READING the Quran one finds that it repeats itself on some themes. The Quran is believed to be the book of God. If God had wished He could have made every verse deal with a separate theme; but instead certain topics have been stressed over and over again. This has been done in order to engrave the message of the Quran in the minds of its readers. Its opponents, however, have seen this in a different light and made this repetition a basis for derisive propaganda against the revealed word of God:

And they say, "It is just fables of the ancients, which he has had written down. They are dictated to him morning and evening.” (25: 6).

As Maulana Shabbir Ahmad Uthmani has noted in his Urdu commentary of the Quran, opponents of Islam used to say: “Muhammad has just noted down some stories from the People of the Book, or some people of the sort: these same stories are recited to him again and again, morning and evening, and then reproduced in a different style. That is all there is to the Quran.”


There is repetition in order to engrave the message of the Quran in the minds of its readers.

It is only people who are insincere in the search for truth who say such things. Those who are sincere realize that this ‘repetition’ is in fact fulfilling an instinctive need of man. There is no one who does not repeat something or the other in this world. Look at smokers or teadrinkers.

Do they not repeat the same action time and again? Does a mother not repeatedly kiss her beloved child? A music lover—does he not listen to the same song over and over? If a person is attached to something he repeats it time and again without even being aware of the repetitiveness of his action. It is only natural that one should repeat something one loves or enjoys. If, however, one is not attracted to something then repetition of it will bore one; one will be averse to hearing it even once, let alone many times.

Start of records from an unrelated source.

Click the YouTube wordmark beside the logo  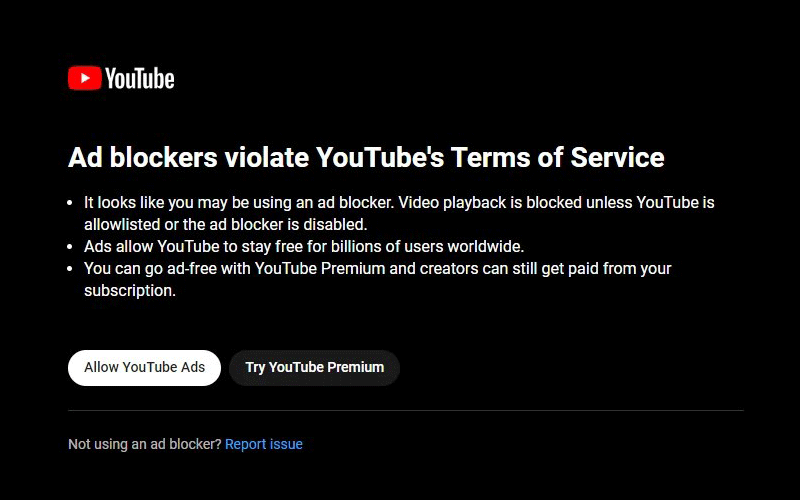tap(139, 79)
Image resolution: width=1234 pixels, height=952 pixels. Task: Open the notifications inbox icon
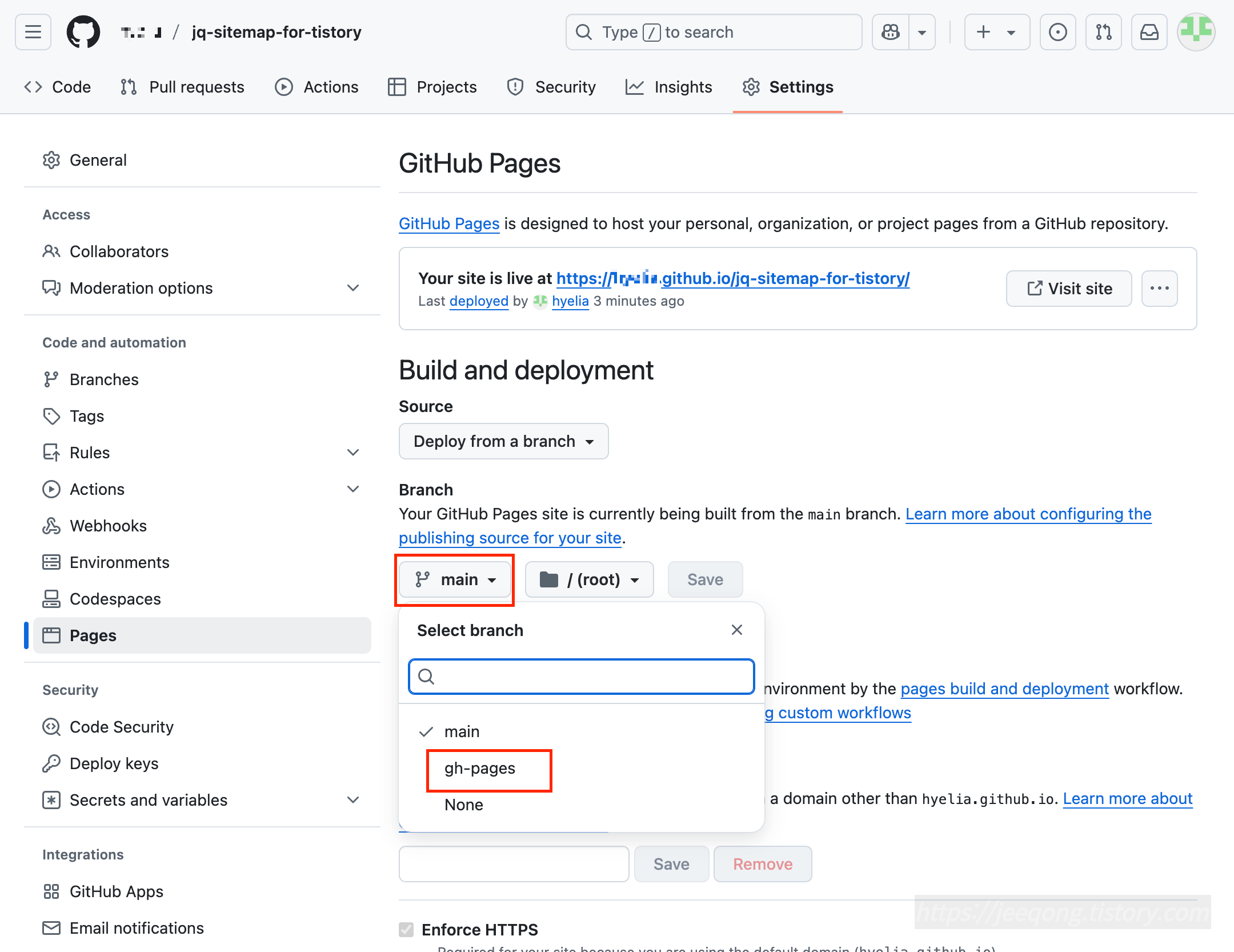[1149, 32]
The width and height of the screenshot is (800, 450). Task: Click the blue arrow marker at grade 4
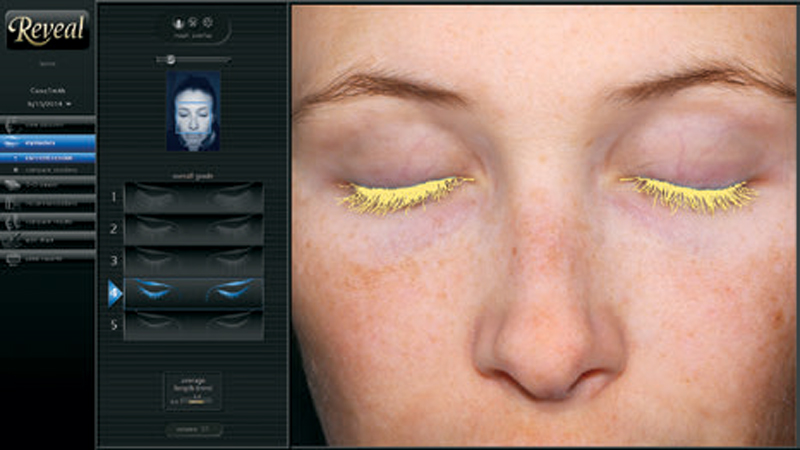(114, 292)
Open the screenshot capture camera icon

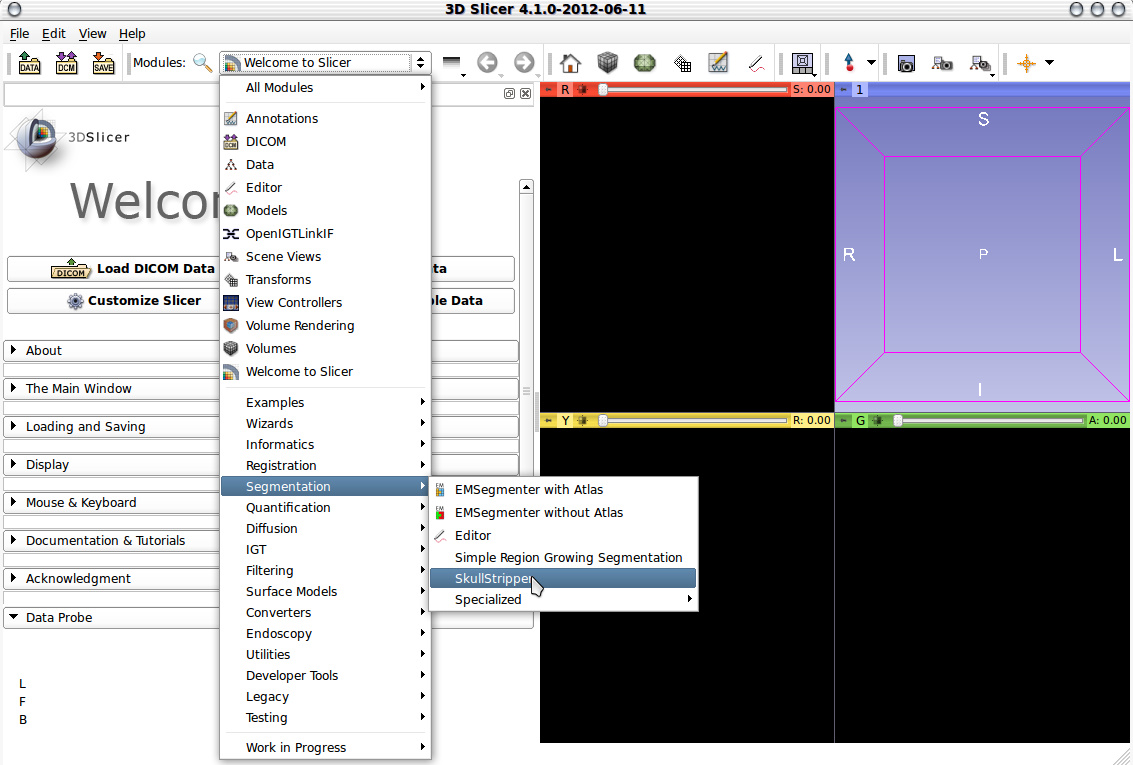pyautogui.click(x=906, y=63)
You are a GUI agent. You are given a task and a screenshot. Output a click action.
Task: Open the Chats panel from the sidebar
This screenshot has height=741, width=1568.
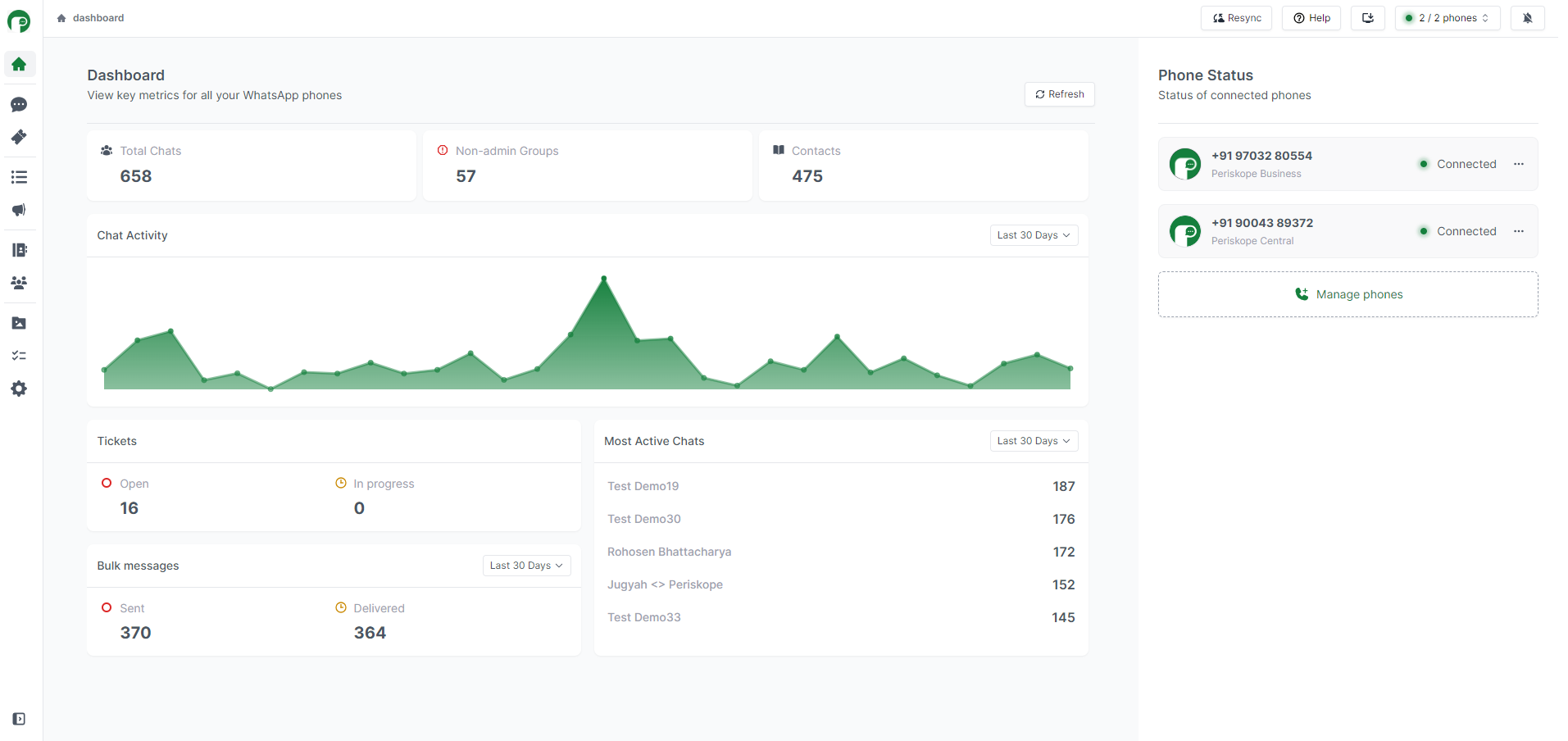pyautogui.click(x=19, y=105)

The Quran wants people to reach this state of attachment with the word of God. It repeats themes so that people may be drawn to the source of the Quran; so that they should not pay attention to the fact that things are being repeated but be aware of the fact that what is being said is from God and feel that repetition is required to instil the importance of what is being said, as one forgets things easily. This is the type of individual that the Quran is seeking to mould—one who is attracted to the divine world as people normally are to this world; one who finds that the word of God grows on him the more he hears it; one for whom the Quran becomes food for the soul, more welcome than any food with which one nourishes the body. Such people will not be averse to repetition of the words of the Quran, for every repeated word will bear for them a new meaning.